— INSTRUCTIONS FOR THE TASK —
When a line of the listing below has the string "agent" in it, copy that line.

======== DATA EXTRACT

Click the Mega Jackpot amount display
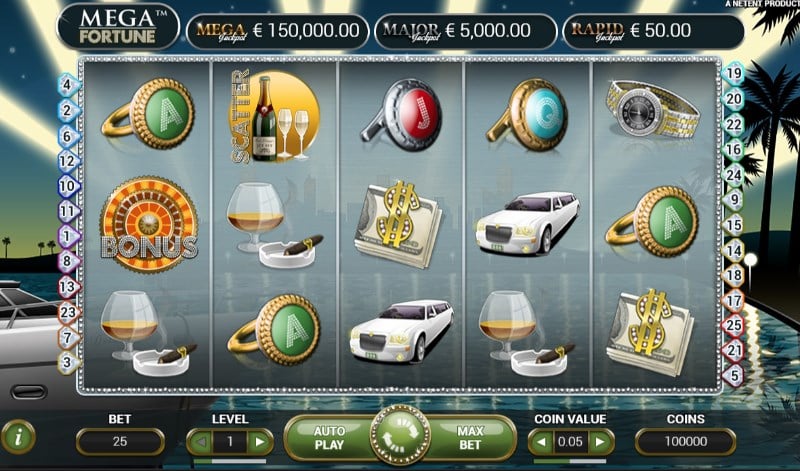 point(278,31)
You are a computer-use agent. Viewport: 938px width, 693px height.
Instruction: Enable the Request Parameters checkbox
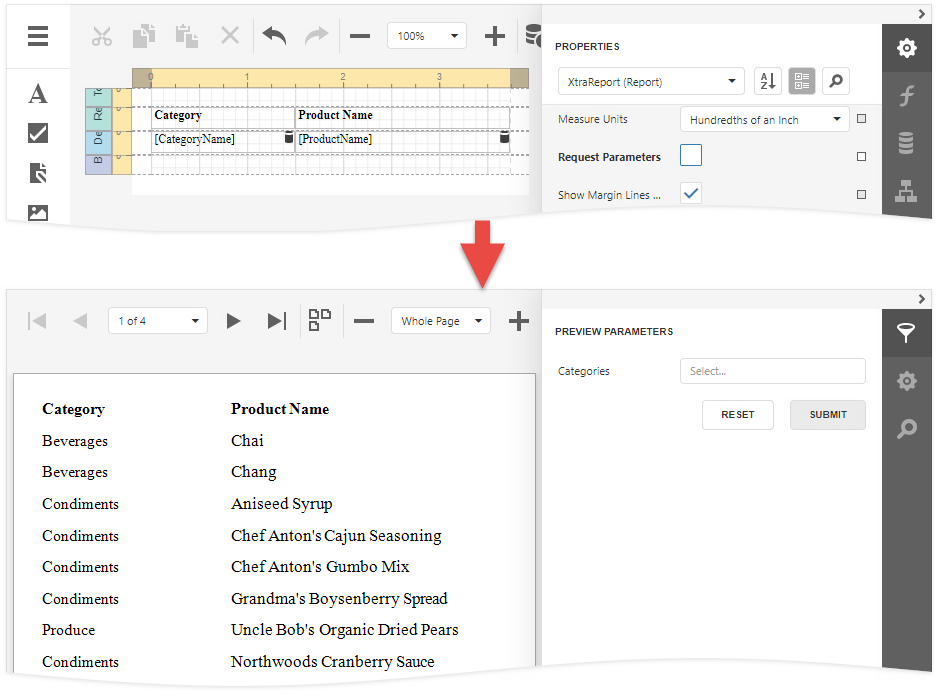[690, 155]
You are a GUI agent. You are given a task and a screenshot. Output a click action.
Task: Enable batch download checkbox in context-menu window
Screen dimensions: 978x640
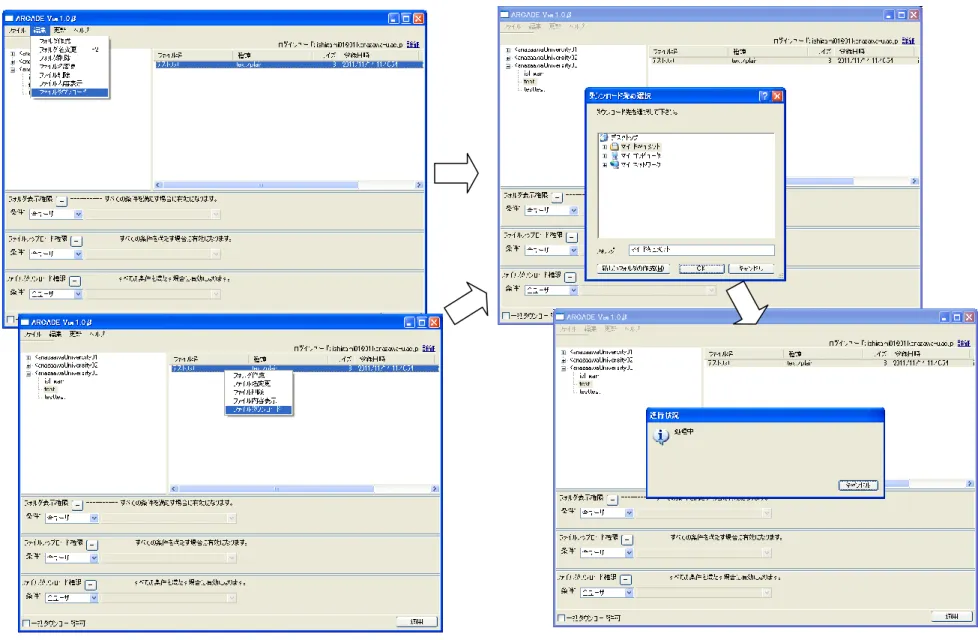tap(26, 623)
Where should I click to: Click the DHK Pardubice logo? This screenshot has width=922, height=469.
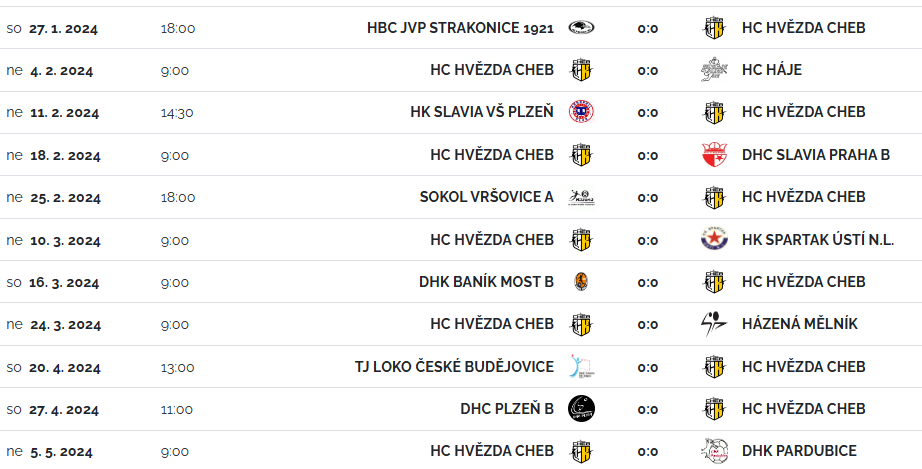point(714,451)
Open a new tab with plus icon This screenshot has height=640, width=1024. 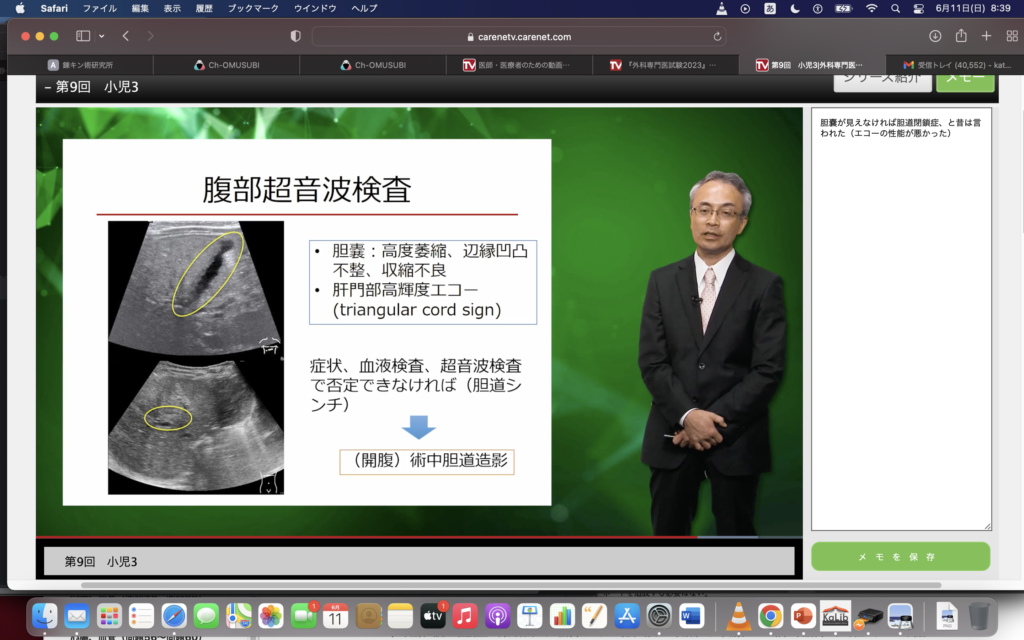[x=986, y=36]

================

— TASK RESPONSE —
You are a computer-use agent. Viewport: 938px width, 693px height.
You are a GUI agent. You are given a task and a screenshot. Output a click action.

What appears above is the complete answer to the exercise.